(March 7, 2012) — Constructing a benchmark away from a market capitalisation-weighted index would help investors’ risk-adjusted returns from passive equity, according to Goldman Sachs Asset Management.
Presenting at the National Association of Pension Funds annual investment conference in Edinburgh this morning, Paul Craven Head of EMEA Institutional Business at GSAM told a group of pension fund investors that usually benchmarking can lead to bad decision-making.
“As a trustee, we set asset managers a benchmark, which is where they start – if we can set them a better benchmark, why not start from there?”
Some 78% of investors in the seminar said they had some form of passive investment; Craven said by altering the benchmark against which they set their equity allocation, they could earn a better return.
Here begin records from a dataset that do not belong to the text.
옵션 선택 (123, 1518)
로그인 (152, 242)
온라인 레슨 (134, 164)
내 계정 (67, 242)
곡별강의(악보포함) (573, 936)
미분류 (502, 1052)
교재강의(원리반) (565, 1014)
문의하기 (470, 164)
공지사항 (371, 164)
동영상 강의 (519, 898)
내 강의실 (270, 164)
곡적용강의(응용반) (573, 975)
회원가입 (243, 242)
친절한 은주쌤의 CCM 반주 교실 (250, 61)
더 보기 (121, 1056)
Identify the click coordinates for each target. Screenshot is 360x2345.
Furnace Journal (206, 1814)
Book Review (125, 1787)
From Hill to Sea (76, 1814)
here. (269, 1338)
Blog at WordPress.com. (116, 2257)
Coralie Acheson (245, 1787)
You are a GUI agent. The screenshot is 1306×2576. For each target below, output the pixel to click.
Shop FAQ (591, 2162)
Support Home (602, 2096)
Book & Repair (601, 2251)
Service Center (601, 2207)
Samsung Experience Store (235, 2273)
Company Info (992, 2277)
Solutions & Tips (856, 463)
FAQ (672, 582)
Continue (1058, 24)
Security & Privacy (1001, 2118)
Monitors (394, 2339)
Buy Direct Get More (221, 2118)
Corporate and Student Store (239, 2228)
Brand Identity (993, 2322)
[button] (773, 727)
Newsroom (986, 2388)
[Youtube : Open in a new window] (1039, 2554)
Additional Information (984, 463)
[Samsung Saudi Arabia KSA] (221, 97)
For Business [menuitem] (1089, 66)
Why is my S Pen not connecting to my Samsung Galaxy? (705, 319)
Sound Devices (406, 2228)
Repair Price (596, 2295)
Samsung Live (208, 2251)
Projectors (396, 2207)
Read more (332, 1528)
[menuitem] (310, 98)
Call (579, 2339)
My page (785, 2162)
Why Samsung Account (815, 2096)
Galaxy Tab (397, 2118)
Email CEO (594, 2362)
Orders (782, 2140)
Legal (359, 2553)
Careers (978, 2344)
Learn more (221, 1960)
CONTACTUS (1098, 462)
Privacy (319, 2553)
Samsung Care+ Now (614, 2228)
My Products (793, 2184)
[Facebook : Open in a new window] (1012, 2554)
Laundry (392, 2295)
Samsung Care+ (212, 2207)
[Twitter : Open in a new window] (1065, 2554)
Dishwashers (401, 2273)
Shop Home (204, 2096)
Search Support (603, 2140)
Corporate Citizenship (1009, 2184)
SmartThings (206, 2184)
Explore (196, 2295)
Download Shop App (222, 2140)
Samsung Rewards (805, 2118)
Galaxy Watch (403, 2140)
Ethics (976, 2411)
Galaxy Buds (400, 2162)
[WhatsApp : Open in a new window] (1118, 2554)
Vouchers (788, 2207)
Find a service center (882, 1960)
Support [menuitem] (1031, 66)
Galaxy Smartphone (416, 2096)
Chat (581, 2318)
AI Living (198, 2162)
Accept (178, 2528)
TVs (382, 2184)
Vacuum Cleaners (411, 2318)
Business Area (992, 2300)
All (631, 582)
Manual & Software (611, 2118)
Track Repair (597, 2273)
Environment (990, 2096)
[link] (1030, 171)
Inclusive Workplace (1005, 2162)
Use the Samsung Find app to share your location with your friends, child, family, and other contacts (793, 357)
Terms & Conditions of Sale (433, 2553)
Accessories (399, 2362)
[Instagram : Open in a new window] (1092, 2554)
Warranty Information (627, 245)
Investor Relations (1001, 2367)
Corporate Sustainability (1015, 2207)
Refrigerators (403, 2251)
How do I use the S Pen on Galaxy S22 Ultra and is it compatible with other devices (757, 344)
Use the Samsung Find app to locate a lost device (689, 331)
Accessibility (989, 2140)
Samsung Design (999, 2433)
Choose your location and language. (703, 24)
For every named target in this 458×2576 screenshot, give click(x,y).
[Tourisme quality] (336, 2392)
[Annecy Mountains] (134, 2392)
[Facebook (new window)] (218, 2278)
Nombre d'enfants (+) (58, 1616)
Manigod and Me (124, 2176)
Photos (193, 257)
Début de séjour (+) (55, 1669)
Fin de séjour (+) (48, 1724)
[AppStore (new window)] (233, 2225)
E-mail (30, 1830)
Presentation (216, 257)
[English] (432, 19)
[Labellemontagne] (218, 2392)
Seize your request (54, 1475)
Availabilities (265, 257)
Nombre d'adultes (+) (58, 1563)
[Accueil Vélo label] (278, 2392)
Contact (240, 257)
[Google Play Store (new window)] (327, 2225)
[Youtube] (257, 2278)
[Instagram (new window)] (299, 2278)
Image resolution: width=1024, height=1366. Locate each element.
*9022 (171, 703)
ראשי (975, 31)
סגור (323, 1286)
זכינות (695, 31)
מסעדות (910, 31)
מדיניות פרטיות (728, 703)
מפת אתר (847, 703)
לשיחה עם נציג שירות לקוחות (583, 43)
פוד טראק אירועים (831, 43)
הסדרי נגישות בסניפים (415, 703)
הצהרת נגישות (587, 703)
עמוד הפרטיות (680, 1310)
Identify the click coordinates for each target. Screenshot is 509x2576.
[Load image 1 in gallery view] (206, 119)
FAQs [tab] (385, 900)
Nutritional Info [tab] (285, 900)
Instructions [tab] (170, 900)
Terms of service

The approach set out by GSAM would be to cut out the highest risk beta, or market return, stocks from a range of equities — then weight the remaining stocks according to the intrinsic value of the company, which could be worked out by adding the value of the company assets to its potential for growth. To invest in a range of countries, investors should look at those with the highest growth. “Sometimes factors look different but when put together they combine to make something better,” Craven said.
He quoted figures showing that combining the two factors resulted in a higher return for the GSAM index approach than the market-weighted index – or the two factors used separately. The approach also boasted a better risk-adjusted return.
“Consider what happened in the 1980s – 44% of the MSCI world index was made up of Japanese stocks due to their market cap, despite the GDP being in the teens in terms of value,” Craven said. “The same happened in the early 2000s when IT stocks made up 37% at the peak of the bubble, despite contributing only 5% of revenues. This approach will not give an investor the massive upside of a bubble, but it will protect them from the pain of the crash.”
GSAM is in the final stages of putting together a range of indices with an index provider focussed on this approach.